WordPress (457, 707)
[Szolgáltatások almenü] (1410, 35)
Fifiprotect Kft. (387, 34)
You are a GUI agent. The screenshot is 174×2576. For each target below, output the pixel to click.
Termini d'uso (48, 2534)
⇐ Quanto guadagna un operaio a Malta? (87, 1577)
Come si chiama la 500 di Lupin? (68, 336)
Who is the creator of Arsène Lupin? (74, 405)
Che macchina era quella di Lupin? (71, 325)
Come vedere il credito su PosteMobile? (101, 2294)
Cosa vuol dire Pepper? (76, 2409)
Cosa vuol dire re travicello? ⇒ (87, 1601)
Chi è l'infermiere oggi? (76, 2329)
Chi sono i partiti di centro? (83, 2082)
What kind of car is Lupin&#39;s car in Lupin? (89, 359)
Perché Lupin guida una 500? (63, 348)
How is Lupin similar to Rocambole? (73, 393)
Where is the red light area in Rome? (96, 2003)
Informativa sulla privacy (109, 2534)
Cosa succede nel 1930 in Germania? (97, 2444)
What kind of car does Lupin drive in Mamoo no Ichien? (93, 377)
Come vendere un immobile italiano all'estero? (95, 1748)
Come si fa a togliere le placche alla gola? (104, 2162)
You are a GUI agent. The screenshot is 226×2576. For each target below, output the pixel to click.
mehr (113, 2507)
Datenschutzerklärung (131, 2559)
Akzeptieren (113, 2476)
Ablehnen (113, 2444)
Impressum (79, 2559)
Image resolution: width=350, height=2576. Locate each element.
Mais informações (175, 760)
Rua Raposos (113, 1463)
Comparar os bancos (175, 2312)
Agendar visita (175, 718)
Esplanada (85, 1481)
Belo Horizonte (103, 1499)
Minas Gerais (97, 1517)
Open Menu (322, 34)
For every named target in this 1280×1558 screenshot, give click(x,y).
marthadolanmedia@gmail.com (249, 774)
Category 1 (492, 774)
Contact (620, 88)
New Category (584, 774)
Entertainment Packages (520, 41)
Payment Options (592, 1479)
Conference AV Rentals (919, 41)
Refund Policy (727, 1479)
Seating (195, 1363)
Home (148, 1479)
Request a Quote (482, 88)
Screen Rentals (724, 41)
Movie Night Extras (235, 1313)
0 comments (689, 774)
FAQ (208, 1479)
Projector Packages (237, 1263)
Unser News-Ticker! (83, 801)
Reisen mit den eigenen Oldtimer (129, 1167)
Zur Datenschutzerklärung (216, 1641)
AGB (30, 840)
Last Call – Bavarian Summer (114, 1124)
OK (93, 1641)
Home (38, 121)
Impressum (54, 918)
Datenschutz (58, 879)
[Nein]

-- -- --

• _Exercise goal_: The answer must consist solely of the lines from the first line of the data to the line holding "Cosa vuol dire re travicello? ⇒ (87, 1601)", each given again exactly.

• _Expected output_:
WordPress (457, 707)
[Szolgáltatások almenü] (1410, 35)
Fifiprotect Kft. (387, 34)
You are a GUI agent. The screenshot is 174×2576. For each target below, output the pixel to click.
Termini d'uso (48, 2534)
⇐ Quanto guadagna un operaio a Malta? (87, 1577)
Come si chiama la 500 di Lupin? (68, 336)
Who is the creator of Arsène Lupin? (74, 405)
Che macchina era quella di Lupin? (71, 325)
Come vedere il credito su PosteMobile? (101, 2294)
Cosa vuol dire Pepper? (76, 2409)
Cosa vuol dire re travicello? ⇒ (87, 1601)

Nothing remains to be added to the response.